Peau d'âme
Ma mère m'a transmis des connaissances, m'a appris à tricoter, m'a emmené découvrir le monde par les balades dans les parcs de la ville que nous habitions, des sorties en montagne aussi, appris à lire, offert des poupées, me laissait cuisiner avec elle. Des activités en somme. Un savoir-faire qui permet peut-être aussi une entrée en soi... Toutefois, sur le plan de l'âme, je crois bien que je me suis construite toute seule, en observant beaucoup, en lisant des histoires, des contes, puis plus tard des livres. Je ne crois pas avoir connu des amitiés d'enfance. Des copines bien sûr, mais une amie, non. Puis il y a eu cette professeur de français, j'avais déjà 17 ans. Elle m'a accompagné, sans le savoir certainement, dans un bout de ce chemin vers plus de "moi", le retour "chez soi". Celui de la connaissance intuitive, celui que l'on cherche désespérément après l'enfance et que l'on retrouve par bribes, celui d'une nature plus sauvage...Il y a eu ce livre, écrit en anglais, qu'une femme m'avait offert il y a 20 ans "Daughters of Copper Woman" de Anne Cameron. Cet ouvrage n'a jamais été traduit malheureusement. Il s'agit de récits parlant de l'origine et de légendes d'une société matriarcale indienne, du côté de Vancouver. Je l'ai lu sans m'arrêter, je m'abreuvais et à la fin, une part encore inconnue de moi avait été touchée. Je n'ai jamais pu mettre de mots clairs sur cela mais je me souviens avoir pleuré pendant quatre jours, comme une nostalgie immense, celle de ne pas avoir été initiée dans cette connaissance matrilénaire, cette douleur de s'être construite dans la solitude. Je me souviens de mon premier jour des règles, je rentrais à la maison et je voulais l'annoncer, bien sûr. La réponse fut nette: tu n'es pas la première à qui "ça" arrive... Le ton était donné. C'est d'ailleurs à partir de là que la complicité entre ma mère et moi s'est éteinte, petit à petit.

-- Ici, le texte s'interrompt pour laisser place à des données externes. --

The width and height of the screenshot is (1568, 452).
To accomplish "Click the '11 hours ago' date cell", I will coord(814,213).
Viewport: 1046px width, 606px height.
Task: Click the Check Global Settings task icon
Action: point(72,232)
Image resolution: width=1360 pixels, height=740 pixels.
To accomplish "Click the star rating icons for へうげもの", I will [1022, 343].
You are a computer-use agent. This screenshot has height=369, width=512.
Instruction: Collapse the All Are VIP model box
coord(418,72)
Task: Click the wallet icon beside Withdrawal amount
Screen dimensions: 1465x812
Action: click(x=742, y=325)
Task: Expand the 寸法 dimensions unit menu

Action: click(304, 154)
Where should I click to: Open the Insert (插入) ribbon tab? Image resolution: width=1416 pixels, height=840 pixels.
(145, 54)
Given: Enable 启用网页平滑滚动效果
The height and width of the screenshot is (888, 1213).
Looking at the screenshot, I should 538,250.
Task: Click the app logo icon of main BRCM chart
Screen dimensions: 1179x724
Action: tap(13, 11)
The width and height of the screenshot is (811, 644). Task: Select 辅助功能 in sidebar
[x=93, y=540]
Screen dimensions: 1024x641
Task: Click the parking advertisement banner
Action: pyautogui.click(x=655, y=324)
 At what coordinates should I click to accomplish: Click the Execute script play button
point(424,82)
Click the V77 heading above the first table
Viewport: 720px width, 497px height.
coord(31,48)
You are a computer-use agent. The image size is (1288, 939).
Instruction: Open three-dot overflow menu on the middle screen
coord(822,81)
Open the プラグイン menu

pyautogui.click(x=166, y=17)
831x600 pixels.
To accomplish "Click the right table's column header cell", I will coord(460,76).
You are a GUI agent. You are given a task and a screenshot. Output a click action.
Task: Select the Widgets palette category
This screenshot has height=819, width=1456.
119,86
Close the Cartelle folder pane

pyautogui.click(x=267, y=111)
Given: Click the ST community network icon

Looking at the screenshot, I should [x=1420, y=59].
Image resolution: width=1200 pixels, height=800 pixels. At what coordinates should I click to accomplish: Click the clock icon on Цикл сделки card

J'ai découvert il y a quelques années ce livre que beaucoup de femmes connaissent mais si ce n'est pas le cas, empressez-vous de le lire, de l'avoir toujours à portée de mains. Il s'agit de "Femmes qui courent avec les loups" de Clarissa Pinkola Estès. En voici un extrait, chapitre 9 "rentrer chez soi : retour à soi-même"
"Il y a le temps humain. Il y a le temps sauvage. Quand j'étais enfant, dans les forêts du Nord américain, je croyais qu'il y avait non pas quatre saisons, mais des dizaines: le temps des nuits d'orage, le temps des éclairs de chaleur, le temps des feux de joie dans les bois, le temps du sang sur la neige, le temps des arbres pris par le gel, le temps des arbres courbés sous le vent, des arbres pleurant de pluie, des arbres frissonnant sous le vent, la saison de la neige étincelante, la saison de la neige fumante, celle de la neige qui crisse, et même la saison de la neige sale, de la neige aux pierres affleurantes, car elle annonçait l'arrivée du printemps.
Ces saisons représentaient en quelque sorte des visiteuses de marque, des visiteuses sacrées, qui envoyaient chacune des signes annonciateurs : pommes de pins ouvertes ou fermées, odeur des feuilles pourrissantes ou de la pluie, bois des portes qui travaille, vitres couvertes de fils de givre, décorées de blancs pétales humides, constellées de l'or du pollen, piquées de sève collante. Et notre peau, elle-même, avait ses propres cycles : tannée, moite, hâlée, douce.
La psyché et l'âme des femmes ont aussi leurs cycles et leurs saisons : activité et solitude, mouvement et stase, quête et repos, implication et retrait, création et incubation, appartenance au monde et retour vers le lieu de l'âme. Dans l'enfance et à l'adolescence, la nature instinctive remarque ces phases et ces cycles.
Les enfants sont la nature sauvage. Sans qu'on ait besoin de le leur dire, ils se préparent à ces moments, vivent avec, et en gardent des recuerdos, des souvenirs : une feuille pourpre séchée dans un livre, un coquillage, une pierre, un bâton, un ruban, vestige de l'enterrement d'un oiseau. Ils se remémorent la paix du coeur, le sang fouetté et toutes sortes d'images.
Il y eut donc le temps où, une année après l'autre, nous vivions selon ces cycles et ces saisons et où ils vivaient en nous. Ils faisaient partie de notre peau d'âme - ce pelage qui nous enveloppait et enveloppait aussi le monde sauvage naturel - du moins jusqu'à ce qu'on nous apprenne que les saisons étaient seulement au nombre de quatre et qu'il y en avait trois, pas plus, pour les femmes : enfance, âge adulte, vieillesse."